Print all the records exactly, please.

■ Data under study
# # # #

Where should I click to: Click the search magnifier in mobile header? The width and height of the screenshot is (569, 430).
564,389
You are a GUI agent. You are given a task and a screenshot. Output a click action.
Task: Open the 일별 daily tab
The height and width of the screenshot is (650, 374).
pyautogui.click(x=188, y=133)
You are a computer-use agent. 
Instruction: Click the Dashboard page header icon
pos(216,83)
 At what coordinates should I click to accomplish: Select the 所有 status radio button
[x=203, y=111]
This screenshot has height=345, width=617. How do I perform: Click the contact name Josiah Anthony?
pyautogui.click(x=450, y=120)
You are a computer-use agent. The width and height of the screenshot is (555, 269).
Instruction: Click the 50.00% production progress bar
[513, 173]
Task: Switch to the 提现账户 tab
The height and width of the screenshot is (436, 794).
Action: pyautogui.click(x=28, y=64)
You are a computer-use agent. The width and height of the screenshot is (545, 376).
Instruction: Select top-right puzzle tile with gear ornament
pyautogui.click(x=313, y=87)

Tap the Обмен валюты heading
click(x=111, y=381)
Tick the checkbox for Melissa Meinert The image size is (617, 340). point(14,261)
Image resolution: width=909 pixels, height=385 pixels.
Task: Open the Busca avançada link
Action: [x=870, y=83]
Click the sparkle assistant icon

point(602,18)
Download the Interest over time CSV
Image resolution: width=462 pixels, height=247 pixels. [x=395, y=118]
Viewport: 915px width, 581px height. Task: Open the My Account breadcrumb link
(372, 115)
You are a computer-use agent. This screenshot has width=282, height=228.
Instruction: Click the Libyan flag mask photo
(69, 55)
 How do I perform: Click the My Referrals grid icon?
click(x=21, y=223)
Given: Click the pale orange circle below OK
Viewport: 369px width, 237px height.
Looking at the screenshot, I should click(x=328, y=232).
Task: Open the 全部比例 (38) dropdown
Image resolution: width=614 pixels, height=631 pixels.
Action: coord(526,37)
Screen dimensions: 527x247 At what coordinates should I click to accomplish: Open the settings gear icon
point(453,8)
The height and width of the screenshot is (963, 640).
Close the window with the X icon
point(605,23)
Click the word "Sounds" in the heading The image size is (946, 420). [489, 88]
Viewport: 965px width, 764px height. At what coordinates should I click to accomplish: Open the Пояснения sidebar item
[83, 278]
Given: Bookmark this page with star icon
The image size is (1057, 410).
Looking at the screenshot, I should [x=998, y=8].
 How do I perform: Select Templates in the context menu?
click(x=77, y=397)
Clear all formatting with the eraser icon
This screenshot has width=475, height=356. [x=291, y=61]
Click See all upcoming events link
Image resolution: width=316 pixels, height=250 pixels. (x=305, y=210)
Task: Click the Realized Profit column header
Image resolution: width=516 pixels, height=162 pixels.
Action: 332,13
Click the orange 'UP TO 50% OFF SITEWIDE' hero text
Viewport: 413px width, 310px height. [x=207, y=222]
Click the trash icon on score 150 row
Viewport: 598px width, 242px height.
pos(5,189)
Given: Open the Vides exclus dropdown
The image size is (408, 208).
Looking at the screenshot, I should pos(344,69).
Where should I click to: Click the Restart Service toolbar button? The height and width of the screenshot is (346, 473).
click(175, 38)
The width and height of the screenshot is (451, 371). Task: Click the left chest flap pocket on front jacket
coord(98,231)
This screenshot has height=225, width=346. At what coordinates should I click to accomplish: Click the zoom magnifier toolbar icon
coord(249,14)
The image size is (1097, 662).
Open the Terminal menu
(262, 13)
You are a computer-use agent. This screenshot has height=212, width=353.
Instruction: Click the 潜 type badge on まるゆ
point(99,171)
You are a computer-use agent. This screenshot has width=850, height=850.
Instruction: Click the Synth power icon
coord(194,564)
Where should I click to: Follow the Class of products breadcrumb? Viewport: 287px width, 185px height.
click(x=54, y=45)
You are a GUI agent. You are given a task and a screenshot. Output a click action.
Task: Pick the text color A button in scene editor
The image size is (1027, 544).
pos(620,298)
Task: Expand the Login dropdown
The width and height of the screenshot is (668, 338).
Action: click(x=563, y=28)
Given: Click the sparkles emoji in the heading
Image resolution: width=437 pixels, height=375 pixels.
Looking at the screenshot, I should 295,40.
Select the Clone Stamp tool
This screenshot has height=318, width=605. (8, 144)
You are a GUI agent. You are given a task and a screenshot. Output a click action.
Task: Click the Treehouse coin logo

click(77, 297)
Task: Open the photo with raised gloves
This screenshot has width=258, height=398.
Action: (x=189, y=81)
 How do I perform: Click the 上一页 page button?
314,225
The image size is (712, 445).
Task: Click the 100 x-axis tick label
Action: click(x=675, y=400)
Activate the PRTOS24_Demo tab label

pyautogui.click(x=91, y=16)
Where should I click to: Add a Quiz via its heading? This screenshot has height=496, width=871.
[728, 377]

# # # #

■ Answer below
Where should I click to: Click the search magnifier in mobile header? The width and height of the screenshot is (569, 430).
564,389
You are a GUI agent. You are given a task and a screenshot. Output a click action.
Task: Open the 일별 daily tab
The height and width of the screenshot is (650, 374).
pyautogui.click(x=188, y=133)
You are a computer-use agent. 
Instruction: Click the Dashboard page header icon
pos(216,83)
 At what coordinates should I click to accomplish: Select the 所有 status radio button
[x=203, y=111]
This screenshot has height=345, width=617. How do I perform: Click the contact name Josiah Anthony?
pyautogui.click(x=450, y=120)
You are a computer-use agent. The width and height of the screenshot is (555, 269).
Instruction: Click the 50.00% production progress bar
[513, 173]
Task: Switch to the 提现账户 tab
The height and width of the screenshot is (436, 794).
Action: pyautogui.click(x=28, y=64)
You are a computer-use agent. The width and height of the screenshot is (545, 376).
Instruction: Select top-right puzzle tile with gear ornament
pyautogui.click(x=313, y=87)

Tap the Обмен валюты heading
click(x=111, y=381)
Tick the checkbox for Melissa Meinert The image size is (617, 340). point(14,261)
Image resolution: width=909 pixels, height=385 pixels.
Task: Open the Busca avançada link
Action: [x=870, y=83]
Click the sparkle assistant icon

point(602,18)
Download the Interest over time CSV
Image resolution: width=462 pixels, height=247 pixels. [x=395, y=118]
Viewport: 915px width, 581px height. Task: Open the My Account breadcrumb link
(372, 115)
You are a computer-use agent. This screenshot has width=282, height=228.
Instruction: Click the Libyan flag mask photo
(69, 55)
 How do I perform: Click the My Referrals grid icon?
click(x=21, y=223)
Given: Click the pale orange circle below OK
Viewport: 369px width, 237px height.
Looking at the screenshot, I should click(x=328, y=232).
Task: Open the 全部比例 (38) dropdown
Image resolution: width=614 pixels, height=631 pixels.
Action: coord(526,37)
Screen dimensions: 527x247 At what coordinates should I click to accomplish: Open the settings gear icon
point(453,8)
The height and width of the screenshot is (963, 640).
Close the window with the X icon
point(605,23)
Click the word "Sounds" in the heading The image size is (946, 420). [489, 88]
Viewport: 965px width, 764px height. At what coordinates should I click to accomplish: Open the Пояснения sidebar item
[83, 278]
Given: Bookmark this page with star icon
The image size is (1057, 410).
Looking at the screenshot, I should [x=998, y=8].
 How do I perform: Select Templates in the context menu?
click(x=77, y=397)
Clear all formatting with the eraser icon
This screenshot has width=475, height=356. [x=291, y=61]
Click See all upcoming events link
Image resolution: width=316 pixels, height=250 pixels. (x=305, y=210)
Task: Click the Realized Profit column header
Image resolution: width=516 pixels, height=162 pixels.
Action: 332,13
Click the orange 'UP TO 50% OFF SITEWIDE' hero text
Viewport: 413px width, 310px height. [x=207, y=222]
Click the trash icon on score 150 row
Viewport: 598px width, 242px height.
pos(5,189)
Given: Open the Vides exclus dropdown
The image size is (408, 208).
Looking at the screenshot, I should pos(344,69).
Where should I click to: Click the Restart Service toolbar button? The height and width of the screenshot is (346, 473).
click(175, 38)
The width and height of the screenshot is (451, 371). Task: Click the left chest flap pocket on front jacket
coord(98,231)
This screenshot has height=225, width=346. At what coordinates should I click to accomplish: Click the zoom magnifier toolbar icon
coord(249,14)
The image size is (1097, 662).
Open the Terminal menu
(262, 13)
You are a computer-use agent. This screenshot has height=212, width=353.
Instruction: Click the 潜 type badge on まるゆ
point(99,171)
You are a computer-use agent. This screenshot has width=850, height=850.
Instruction: Click the Synth power icon
coord(194,564)
Where should I click to: Follow the Class of products breadcrumb? Viewport: 287px width, 185px height.
click(x=54, y=45)
You are a GUI agent. You are given a task and a screenshot. Output a click action.
Task: Pick the text color A button in scene editor
The image size is (1027, 544).
pos(620,298)
Task: Expand the Login dropdown
The width and height of the screenshot is (668, 338).
Action: click(x=563, y=28)
Given: Click the sparkles emoji in the heading
Image resolution: width=437 pixels, height=375 pixels.
Looking at the screenshot, I should 295,40.
Select the Clone Stamp tool
This screenshot has height=318, width=605. (8, 144)
You are a GUI agent. You are given a task and a screenshot. Output a click action.
Task: Click the Treehouse coin logo

click(77, 297)
Task: Open the photo with raised gloves
This screenshot has width=258, height=398.
Action: (x=189, y=81)
 How do I perform: Click the 上一页 page button?
314,225
The image size is (712, 445).
Task: Click the 100 x-axis tick label
Action: click(x=675, y=400)
Activate the PRTOS24_Demo tab label

pyautogui.click(x=91, y=16)
Where should I click to: Add a Quiz via its heading? This screenshot has height=496, width=871.
[728, 377]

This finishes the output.